Stored records
+++

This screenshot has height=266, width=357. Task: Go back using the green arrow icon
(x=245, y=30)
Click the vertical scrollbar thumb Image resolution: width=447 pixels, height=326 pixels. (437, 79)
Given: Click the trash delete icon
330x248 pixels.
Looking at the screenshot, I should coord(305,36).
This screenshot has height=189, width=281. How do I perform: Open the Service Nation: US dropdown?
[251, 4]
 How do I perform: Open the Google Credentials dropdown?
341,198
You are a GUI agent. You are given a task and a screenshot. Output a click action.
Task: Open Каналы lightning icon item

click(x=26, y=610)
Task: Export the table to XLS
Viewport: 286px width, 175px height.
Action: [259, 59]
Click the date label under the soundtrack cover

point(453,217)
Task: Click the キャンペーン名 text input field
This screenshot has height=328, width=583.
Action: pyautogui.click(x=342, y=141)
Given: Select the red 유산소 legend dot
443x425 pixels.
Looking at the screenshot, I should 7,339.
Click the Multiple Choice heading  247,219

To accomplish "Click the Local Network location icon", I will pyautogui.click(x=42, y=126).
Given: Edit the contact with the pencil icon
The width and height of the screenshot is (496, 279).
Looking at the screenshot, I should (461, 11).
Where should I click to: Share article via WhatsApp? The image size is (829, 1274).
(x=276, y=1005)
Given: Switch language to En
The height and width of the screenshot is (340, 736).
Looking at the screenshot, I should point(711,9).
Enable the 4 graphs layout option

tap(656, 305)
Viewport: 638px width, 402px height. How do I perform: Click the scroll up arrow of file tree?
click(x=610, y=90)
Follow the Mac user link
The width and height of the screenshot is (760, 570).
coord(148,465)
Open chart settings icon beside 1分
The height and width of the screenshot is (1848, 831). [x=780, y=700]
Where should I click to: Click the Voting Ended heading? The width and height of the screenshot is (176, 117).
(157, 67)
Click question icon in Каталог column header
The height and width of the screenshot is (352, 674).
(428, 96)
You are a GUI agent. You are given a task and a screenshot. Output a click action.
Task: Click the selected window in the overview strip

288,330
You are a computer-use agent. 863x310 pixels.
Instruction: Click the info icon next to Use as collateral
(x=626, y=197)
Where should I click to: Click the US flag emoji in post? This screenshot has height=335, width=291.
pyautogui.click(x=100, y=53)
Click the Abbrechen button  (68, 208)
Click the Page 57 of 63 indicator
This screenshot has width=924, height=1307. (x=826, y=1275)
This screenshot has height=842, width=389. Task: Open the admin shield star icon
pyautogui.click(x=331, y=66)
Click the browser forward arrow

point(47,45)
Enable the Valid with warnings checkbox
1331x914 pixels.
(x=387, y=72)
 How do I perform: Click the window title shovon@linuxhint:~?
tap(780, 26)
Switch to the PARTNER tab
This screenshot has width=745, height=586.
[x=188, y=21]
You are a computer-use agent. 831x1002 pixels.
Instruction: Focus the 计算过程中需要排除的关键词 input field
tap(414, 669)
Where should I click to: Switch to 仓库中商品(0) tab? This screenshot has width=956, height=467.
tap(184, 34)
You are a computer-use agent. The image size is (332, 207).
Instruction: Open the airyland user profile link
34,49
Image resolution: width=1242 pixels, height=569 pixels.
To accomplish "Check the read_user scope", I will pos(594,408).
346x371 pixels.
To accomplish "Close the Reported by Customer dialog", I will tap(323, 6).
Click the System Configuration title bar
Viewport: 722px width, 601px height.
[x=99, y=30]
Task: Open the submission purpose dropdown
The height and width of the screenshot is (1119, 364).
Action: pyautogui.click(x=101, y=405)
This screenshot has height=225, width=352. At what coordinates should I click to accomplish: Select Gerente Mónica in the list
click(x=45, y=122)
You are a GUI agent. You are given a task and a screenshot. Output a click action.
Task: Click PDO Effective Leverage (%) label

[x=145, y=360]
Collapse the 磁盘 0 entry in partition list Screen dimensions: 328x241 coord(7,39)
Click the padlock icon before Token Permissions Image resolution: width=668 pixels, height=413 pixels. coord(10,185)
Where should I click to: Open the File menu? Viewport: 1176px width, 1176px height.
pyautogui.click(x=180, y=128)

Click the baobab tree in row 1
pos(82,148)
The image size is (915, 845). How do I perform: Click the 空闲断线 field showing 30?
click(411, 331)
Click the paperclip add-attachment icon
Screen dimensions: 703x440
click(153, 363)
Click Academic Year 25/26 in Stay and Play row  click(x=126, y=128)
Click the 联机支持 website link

+++

Activity: Start at the first line of the entries and stop at the line with "You are a computer-use agent. 863x310 pixels.". Retype each of those lines exactly, both ends included.

Solved exercise:
This screenshot has height=266, width=357. Task: Go back using the green arrow icon
(x=245, y=30)
Click the vertical scrollbar thumb Image resolution: width=447 pixels, height=326 pixels. (437, 79)
Given: Click the trash delete icon
330x248 pixels.
Looking at the screenshot, I should coord(305,36).
This screenshot has height=189, width=281. How do I perform: Open the Service Nation: US dropdown?
[251, 4]
 How do I perform: Open the Google Credentials dropdown?
341,198
You are a GUI agent. You are given a task and a screenshot. Output a click action.
Task: Open Каналы lightning icon item

click(x=26, y=610)
Task: Export the table to XLS
Viewport: 286px width, 175px height.
Action: [259, 59]
Click the date label under the soundtrack cover

point(453,217)
Task: Click the キャンペーン名 text input field
This screenshot has height=328, width=583.
Action: pyautogui.click(x=342, y=141)
Given: Select the red 유산소 legend dot
443x425 pixels.
Looking at the screenshot, I should 7,339.
Click the Multiple Choice heading  247,219

To accomplish "Click the Local Network location icon", I will pyautogui.click(x=42, y=126).
Given: Edit the contact with the pencil icon
The width and height of the screenshot is (496, 279).
Looking at the screenshot, I should (461, 11).
Where should I click to: Share article via WhatsApp? The image size is (829, 1274).
(x=276, y=1005)
Given: Switch language to En
The height and width of the screenshot is (340, 736).
Looking at the screenshot, I should point(711,9).
Enable the 4 graphs layout option

tap(656, 305)
Viewport: 638px width, 402px height. How do I perform: Click the scroll up arrow of file tree?
click(x=610, y=90)
Follow the Mac user link
The width and height of the screenshot is (760, 570).
coord(148,465)
Open chart settings icon beside 1分
The height and width of the screenshot is (1848, 831). [x=780, y=700]
Where should I click to: Click the Voting Ended heading? The width and height of the screenshot is (176, 117).
(157, 67)
Click question icon in Каталог column header
The height and width of the screenshot is (352, 674).
(428, 96)
You are a GUI agent. You are given a task and a screenshot. Output a click action.
Task: Click the selected window in the overview strip

288,330
You are a computer-use agent. 863x310 pixels.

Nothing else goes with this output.